Central America's Elusive & Magnificent Resplendent Quetsal:
Picture yourself in a forest with epiphyte laden trees. Mosses, ferns, and orchids drip huskily with moisture. You are enshrouded by clouds tha meander gently through the understory. Visibility is about fifty feet. All is quiet. Then suddenly, from above, you hear two deep, smooth notes tinged with melancholy. The first note rising slightly, the second descending. As you begin to examine the interlaced branches above you, the melody occurs once more. Then abruptly a burst of squawks and you watch a streak of scarlet and green careen across an open expanse, landing on a branch only twenty feet away. The clouds part for a moment and you're bedazzled by an emerald gleam. Before you sits an adult male Quetzal adorned with a Mohawklike crest. A crimson red breast and white tail are surrounded by metallic green plumage. All in all, from head to the tip of its "tail" you have three feet of bird perched before you.
Formally known as the Resplendent Quetzal, it is one of the most ornate creatures of the wild. Its home for most of the year is highland cloud forests. What is commonly called the "tail" are actually a pair of two foot long feathers known as tail coverts. In flight this elegant train of glistening emerald shimmers and sways much like the long ribbons of rhythmic gymnasts. The male Resplendent Quetzal will flaunt these feathers during the mating season in a spectacular display flight in which it flies sixty meters upwards and comes swooping down in a graceful arc.
If you were Mayan you would be on holy ground. Also the Toltecs revered their rain god, Quetzlcoatl, which was half bird, half serpent. Only royalty were permitted to wear Quetzal feathers which served as a substitute for the gems and diamonds known to European royalty. Mayan kings wore headdresses of dozens of the long feathers with their stunning iridescence. And later Montezuma, the Aztec supreme ruler, wore a cloak of over seven hundred long Quetzal plumes.

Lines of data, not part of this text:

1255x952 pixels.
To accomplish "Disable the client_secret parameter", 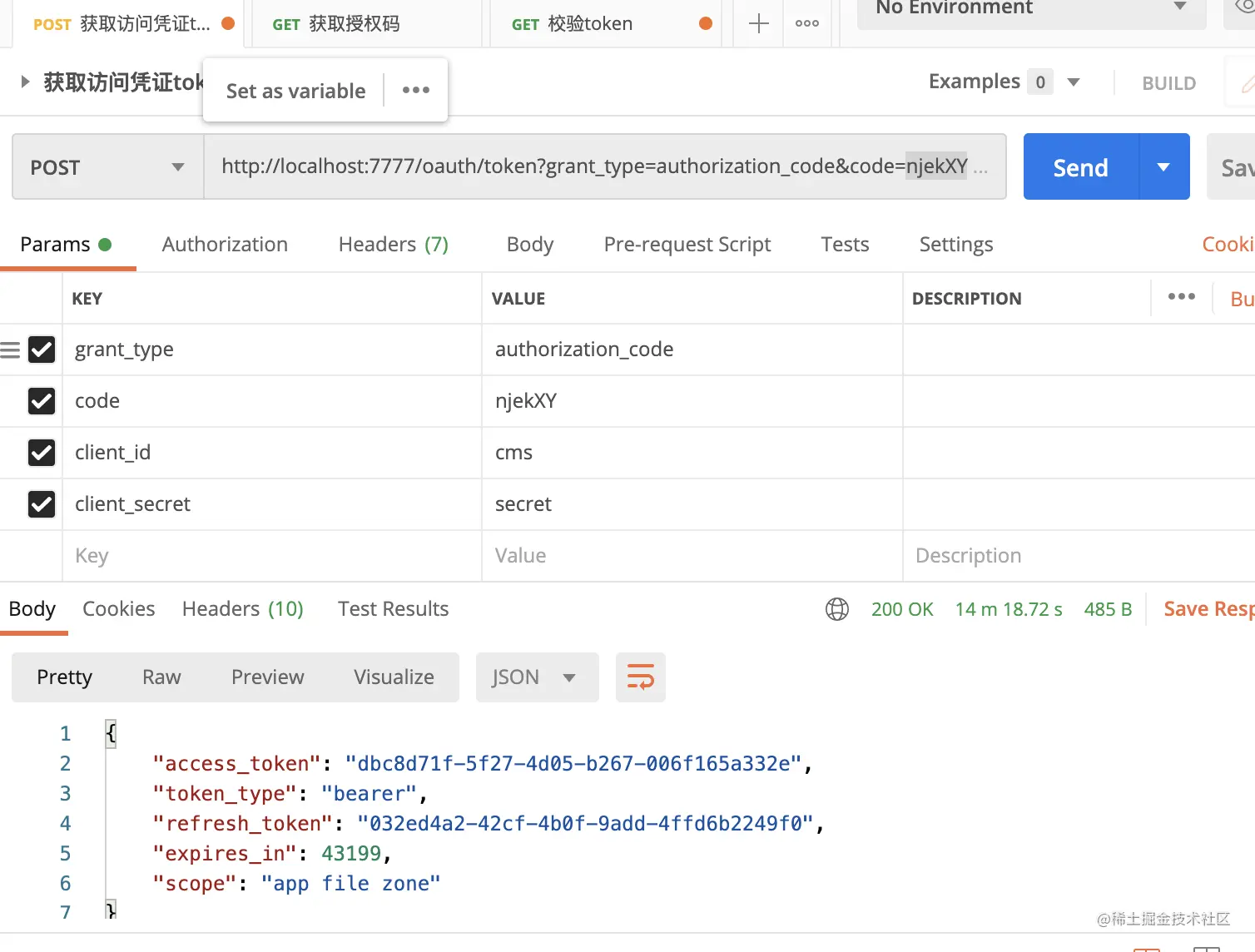I will [x=42, y=504].
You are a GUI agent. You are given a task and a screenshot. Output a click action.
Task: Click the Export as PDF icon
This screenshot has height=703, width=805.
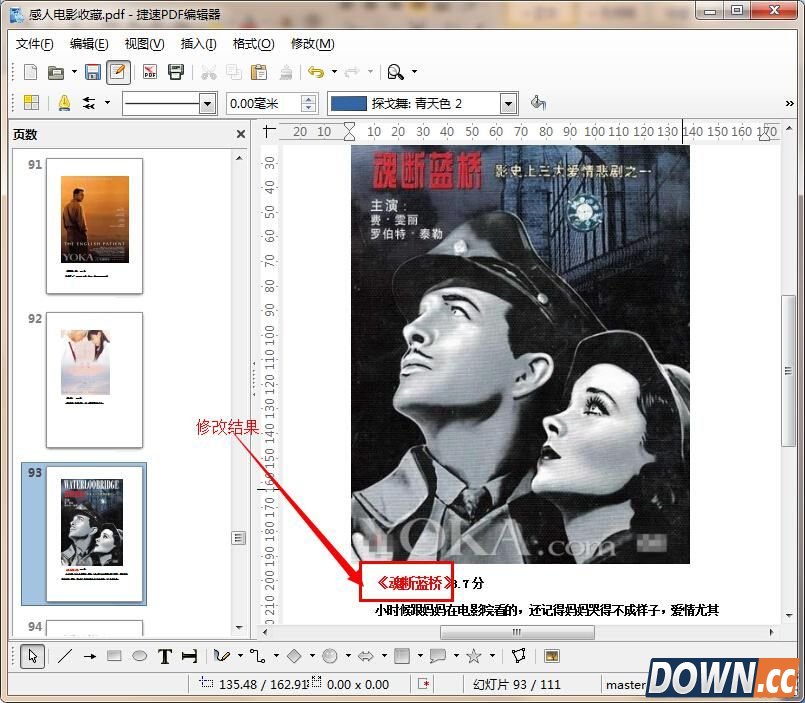click(149, 72)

The Resplendent Quetzal belongs to the family Trogonidae , whose forty members occur in the American Neotropics, as well as Africa and Asia. However, the greatest diversity of trogon species is in Central America. The Trogonidae family is the sole member of the order Trogoniiformes, whose closest relatives seem to be in the order Coraciiformes (kingfisher and motmot order). The trogons have a unique heterodactyl toe alignment with the first and second toes facing backwards (as opposed to the more common configuration of the first and fourth toes facing backwards). Their convex shaped wings are an adaptation for flight deep within leafy tropical forests, that allows tight curves and sudden ascents and descents. There seems to be some fossorial evidence of trogon predecessors in the Tertiary period in France. More recent fossils were uncovered in Minas Gerais, Brazil (dated at about 20,000 years before the present).
There are two basic populations of Resplendent Quetzals: one in the mountains that run from southern Mexico through Guatemala and into Honduras; another in Costa Rica and northern Panama. One of the most comprehensive series of studies on Quetzal ecology has been conducted in Monteverde, Costa Rica.
These birds belong to a group of animals known as altitudinal migrants. This means that the species concerned moves up and down mountain slopes during the course of a year. In Monteverde, Resplendent Quetzals nest at about 1500 meters in the heart of cloud forests. Here they build nests in cavities in dead tree trunks about three to twenty meters from the ground. These trunks must be in an advanced state of decomposition in order for a Quetzal to be able to excavate the wood because their bills are not particularly strong. Chicks are initially fed an assortment of items such as lizards, insects, and frogs, but when they fledge after about 27 days they are forever thereafter highly dependent on fruit, particularly wild avocados. Eighteen different species of avocados (family Lauraceae) constitute 80% of the diet of the Monteverde population. Many of the avocado species occur at different altitudes, and give fruit at different times of year. This is what pushes Quetzals to migrate down the Pacific slope after about July, and then back over the mountains to about 800 meters altitude on the Caribbean slope after September. In November the first individuals begin to reappear in their nesting grounds.
This migratory behavior has complicated the conservation of the species. Nesting grounds are well protected within the confines of the Monteverde Cloud Forest Preserve, however the feeding grounds from July to September are primarily on private property. The continued existence of this species will depend on the willingness of private landholders to protect forests and particularly Lauraceae species on which the Resplendent Quetzal depends. There is presently an initiative underway, spearheaded by the Monteverde Conservation League, to organize and persuade landholders to conserve parts of their land for this and other altitudinal migrants.
As always further support for conservation in the tropics is still crucial to the preservation of a disproportionally large amount of the earth's biodiversity. The Resplendent Quetzal has been regarded with awe for at least over two thousand years, by a variety of cultures. Let us hope that we too can continue to ensure that this species endures for many more centuries.